Saturday, August 13, 2022

A Full Schedule

Today is Saturday. I have to be reminded. Sometimes the lake reminds me. There is more boat activity on Saturday and Sunday. This weekend Pam and I have many choices facing us. For instance, today we have to decide whether or not to take in the 20th annual Blueberry Wing Ding in Lincolnville. I mean, can we really afford to miss that…again?


Then tomorrow there’s the free jazz concert in Rockport…



Here’s what the advertisement says: 


I’m thinking that we miss that at our own peril!

What follows would be considered by most as a miscellaneous concern at best, but its the sort of thing that once it lands in your head its difficult to dislodge. each morning when I make my coffee I am confronted with this image…
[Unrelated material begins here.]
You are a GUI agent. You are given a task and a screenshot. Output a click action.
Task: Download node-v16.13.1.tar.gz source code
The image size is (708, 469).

…and each morning I think…Darth Vader. Am I right? Or am I just crazy?



Thursday, August 11, 2022

A Place Where Everyone…literally…is Welcomed

Sometimes in life you just get lucky.

Last night it was getting close to dinner time and neither Pam nor I had any interest in cooking anything. We had delivered Patrick and Sarah to the airport and were feeling a slight letdown in our spirits which always happens when the kids leave. I was reading a book and she was reading something on her Kindle when she said, “Why don’t we go up to Fraternity for dinner?” That’s the general store just up the road in Searsmont. Although we have ordered sandwiches and pizza from there many times, we had never had a sit down experience there. Since I had no better idea readily available I agreed.

=

This was our view. Just around the corner from that awesome stove was a bar where an older couple sat reading the Knox Courier-Gazette, better known as the “Village Soup”, while waiting for their dinner. Soon, another couple who had finished their meal exited through those red double doors, leaving one of them opened. Then the most marvelous thing happened.



This girl waltzes in and makes her way under the abandoned table to peck at the crumbs left by the aforementioned exiting couple. She did it in a very practiced way as if she had been doing this all her life. No one seemed to notice except the table of Virginians who immediately began discreetly taking pictures. Then, as soon as she was finished she unceremoniously left the same way she had come…



No harm, no fowl…I suppose.

Then I noticed the floor in this picture, worn out and indented by people—and chickens—entering through these doors for so many years. The people of Searsmont are proud of their village. There’s a giant print of an article which appeared in DownEast magazine 8 years ago naming it the “Friendliest Village in Maine”…



While we were there we overheard snippets of conversations between the locals:

-Patriots first pre-season game coming up, and you here that the Bruins got a new coach?

-What about Tampa Bay? Wonder how Tom will do this year?

-Ten more weeks and we’ll see the snowflakes swirling.



The Fraternity General Store in Searsmont, Maine…where even chickens are welcomed.

Incidentally, my Reuben sandwich was excellent.